GIVEN TASK => Reproduce the data below, substituting "image" for each occurrence of "screenshot" and leaving everything else unchanged. Omit the pictures from your answer.

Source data
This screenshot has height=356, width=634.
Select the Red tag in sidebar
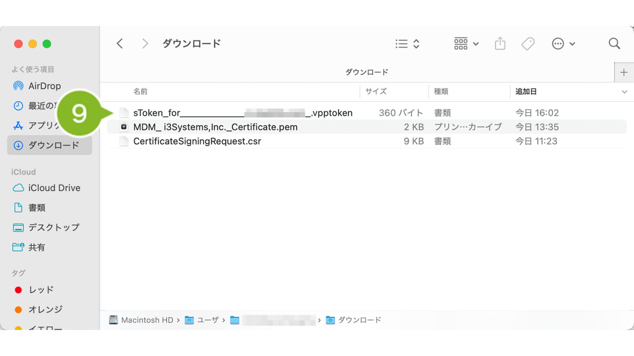click(41, 290)
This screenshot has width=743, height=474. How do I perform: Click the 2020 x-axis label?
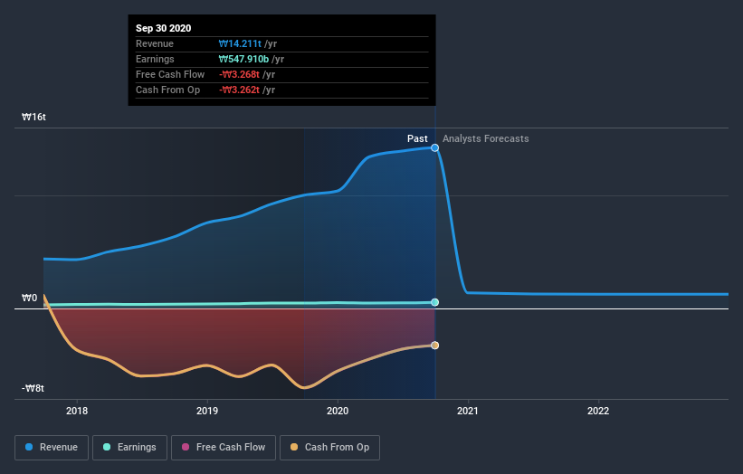(338, 411)
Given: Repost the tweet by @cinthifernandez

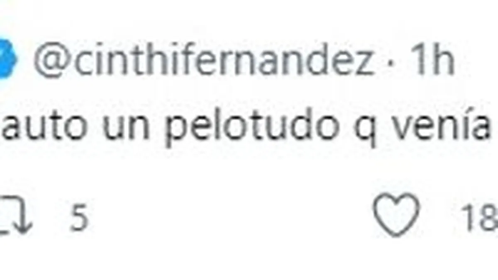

COMPLETE RESPONSE =>
This image has height=356, width=634.
Select the Red tag in sidebar
click(41, 290)
This image has width=743, height=474. How do I perform: Click the 2020 x-axis label?
(338, 411)
Given: Repost the tweet by @cinthifernandez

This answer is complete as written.